Remoção do siso evita que os outros dentes encavalem e previne infecções

Postado em 22/01/13
Imagem ilustrativa do siso incluso

Quando o siso começa a sair, na maioria das vezes, ele atrapalha a arcada dentária por ter um tamanho incompatível com o restante dos dentes.

 

Para evitar que isso aconteça, os dentistas geralmente optam por removê-lo, como explicaram os cirurgiões bucomaxilofaciais Sidney Neves e Gabriel Pastore no Bem Estar desta segunda-feira (5). Essa extração previne também infecções graves, lesões que causam perda óssea e problemas na ATM (articulação temporomandibular).

 

Em alguns raros casos, o dente nasce de maneira harmoniosa e a retirada não é necessária. No entanto, grande parte dos pacientes tem problemas, especialmente se parte do siso fica encoberta pela gengiva – isso pode causar uma infecção e pode levar até mesmo a morte.

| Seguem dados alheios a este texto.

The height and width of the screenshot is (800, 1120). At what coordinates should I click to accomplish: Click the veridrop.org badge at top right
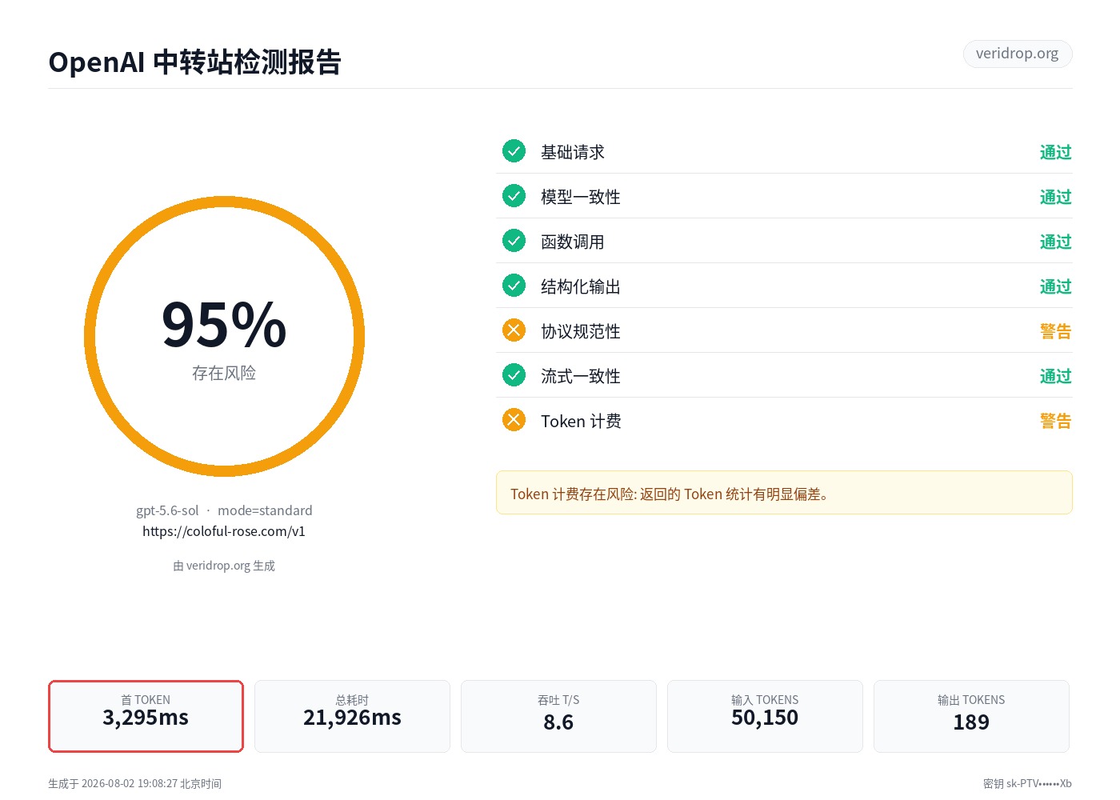(x=1018, y=54)

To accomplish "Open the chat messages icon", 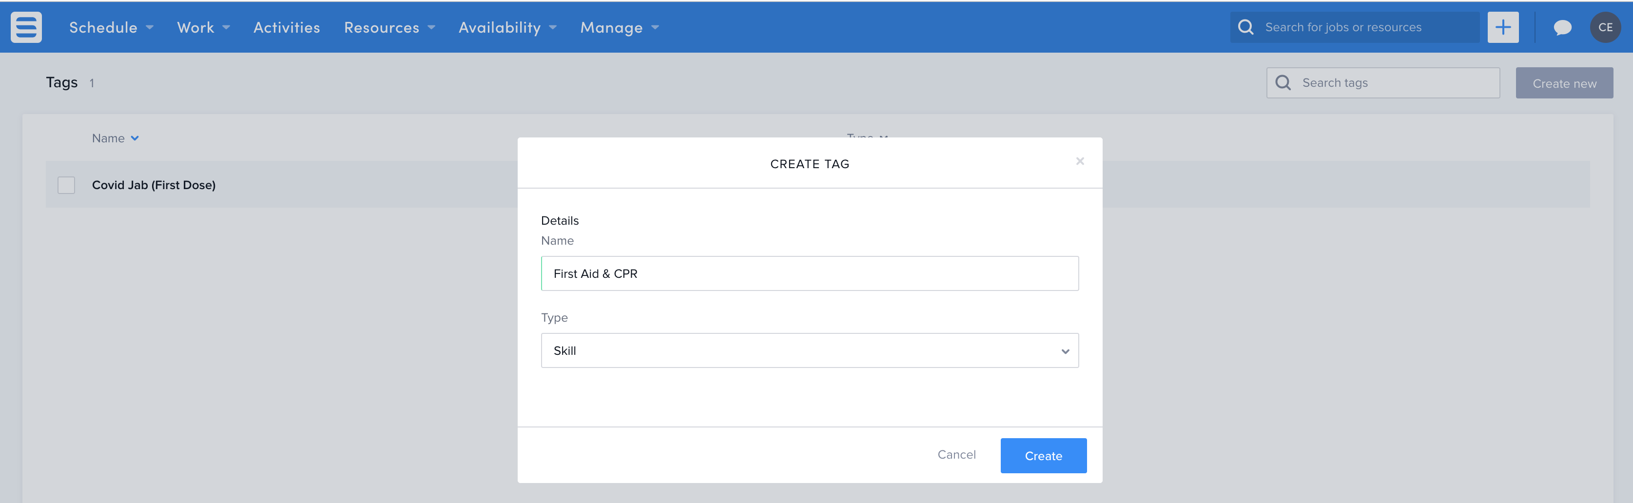I will (1562, 27).
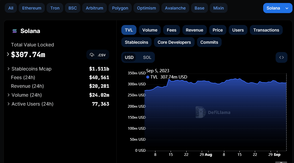The height and width of the screenshot is (163, 294).
Task: Open the Solana chain dropdown
Action: coord(277,8)
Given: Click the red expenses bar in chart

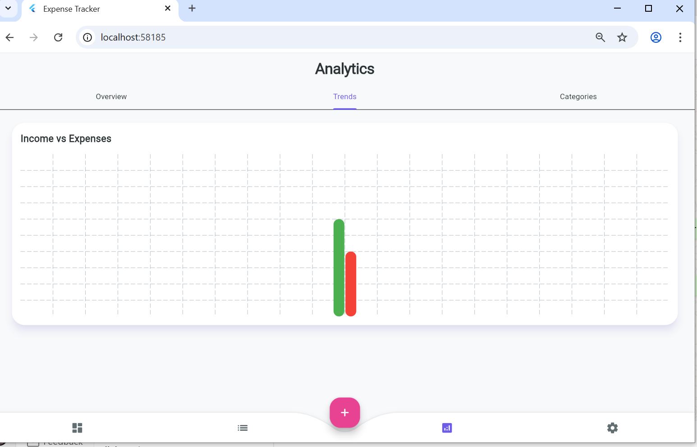Looking at the screenshot, I should [351, 284].
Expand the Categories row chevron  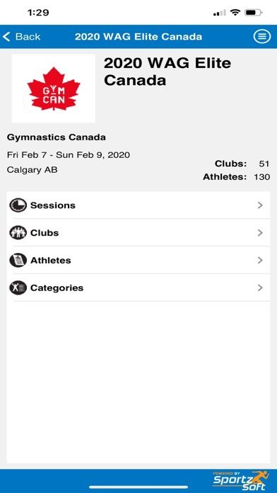(260, 288)
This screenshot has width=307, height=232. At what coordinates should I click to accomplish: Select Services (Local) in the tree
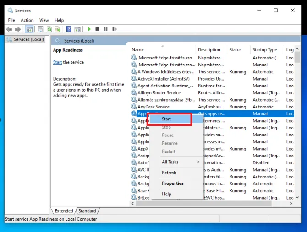28,39
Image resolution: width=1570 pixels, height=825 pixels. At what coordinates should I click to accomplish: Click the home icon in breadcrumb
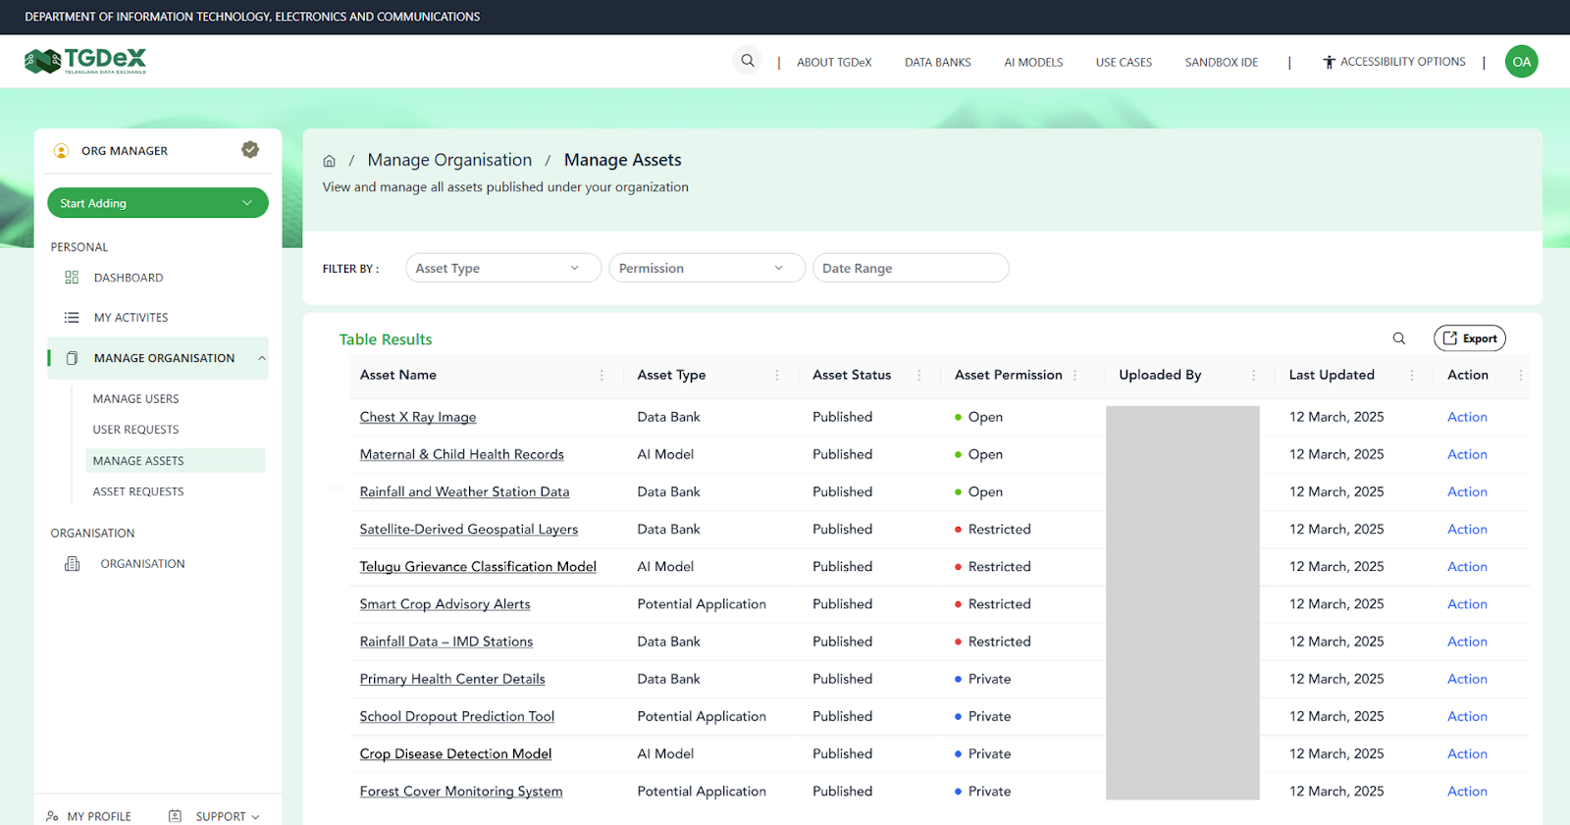point(330,161)
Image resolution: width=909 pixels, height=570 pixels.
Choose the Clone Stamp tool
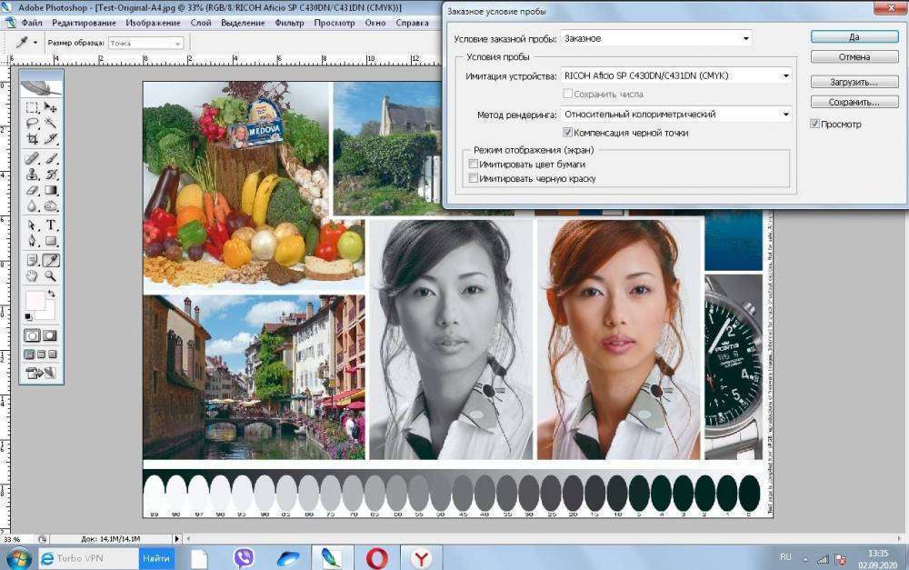point(32,175)
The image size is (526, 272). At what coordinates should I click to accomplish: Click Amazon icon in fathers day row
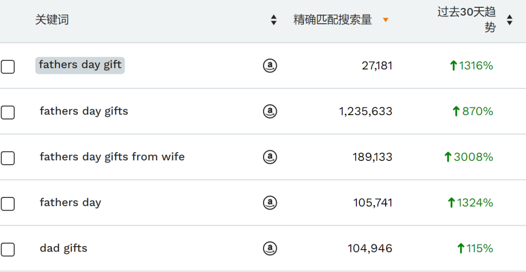pos(270,203)
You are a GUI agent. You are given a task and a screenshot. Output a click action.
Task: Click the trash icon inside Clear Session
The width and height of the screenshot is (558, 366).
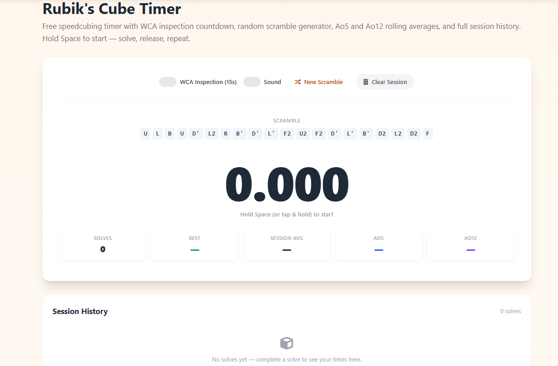366,82

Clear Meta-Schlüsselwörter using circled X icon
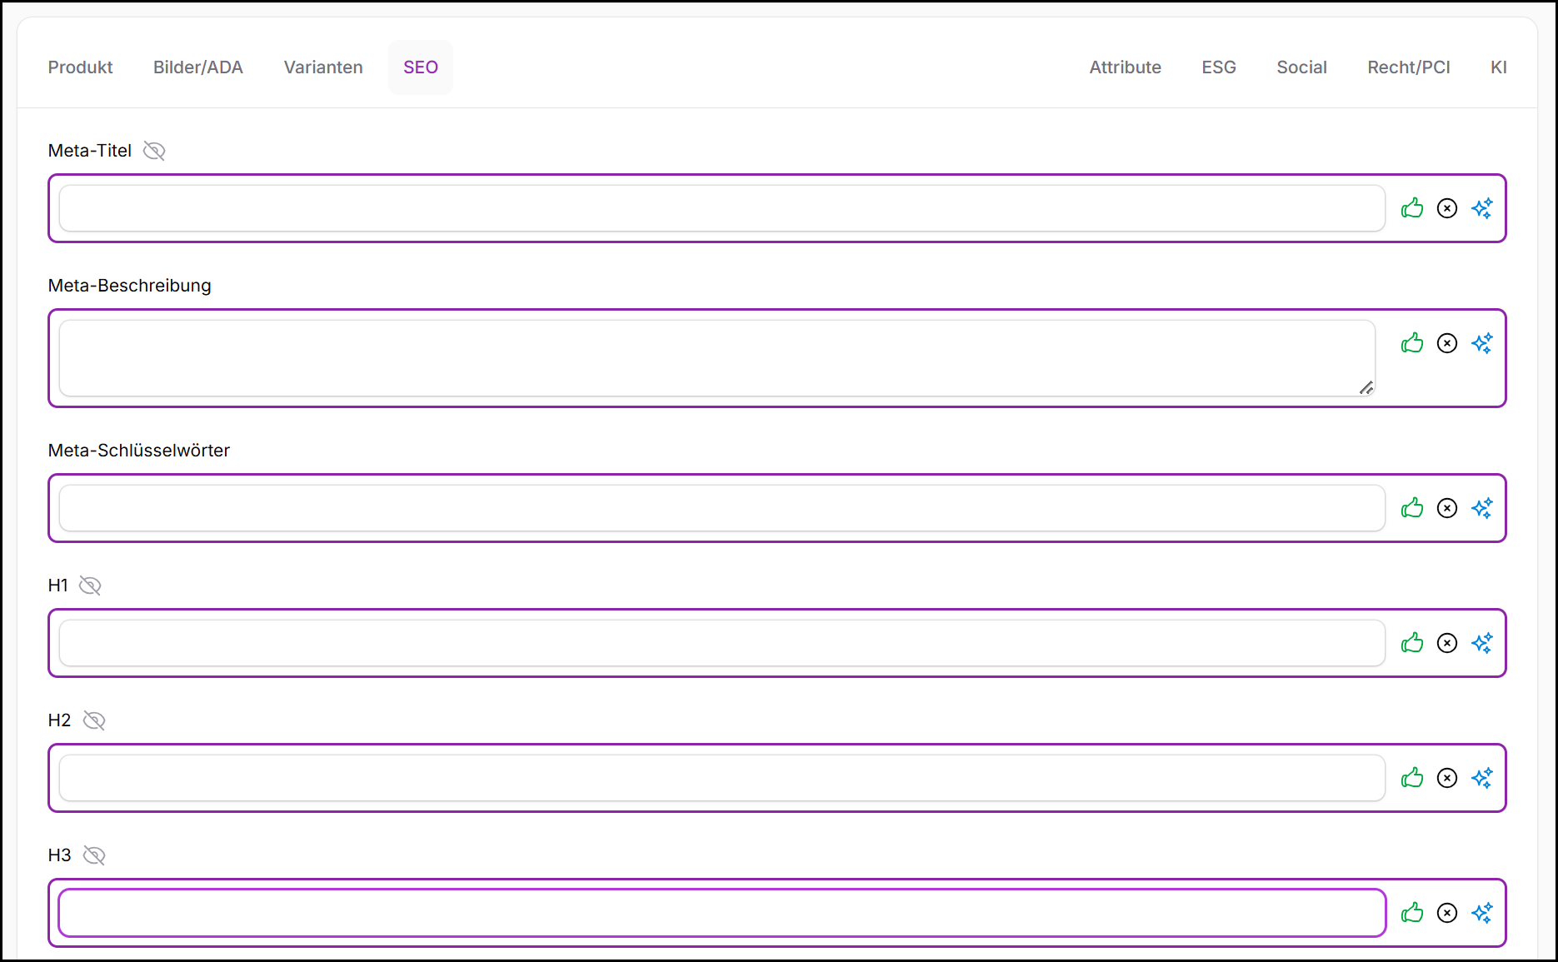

Por isso, a extração é indicada principalmente como prevenção para essas e outras complicações.

 

O ideal é que o dente seja removido até a formação de um terço da raiz, ou seja, normalmente antes dos 18 anos. Quanto mais tarde for feita a remoção, mais dolorido é o processo e a recuperação.

 

Dependendo da posição do siso e da quantidade de osso envolvida na cirurgia, é possível tirar até 4 dentes de uma só vez. Mas normalmente, são extraídos 2 do mesmo lado por vez para que o paciente sempre tenha o outro lado para mastigar.

 

A cirurgia dura em média 40 minutos e o acesso é sempre por dentro da boca. Cerca de 12 horas após a remoção, por causa da força aplicada sobre o dente, é normal aparecer um inchaço que dura de 3 a 4 dias. Nesse período, é importante tomar sorvete para diminuir o inchaço e o sangramento, comer alimentos pastosos e macios e evitar tomar coisas quentes, pelo menos nas primeiras 24 horas.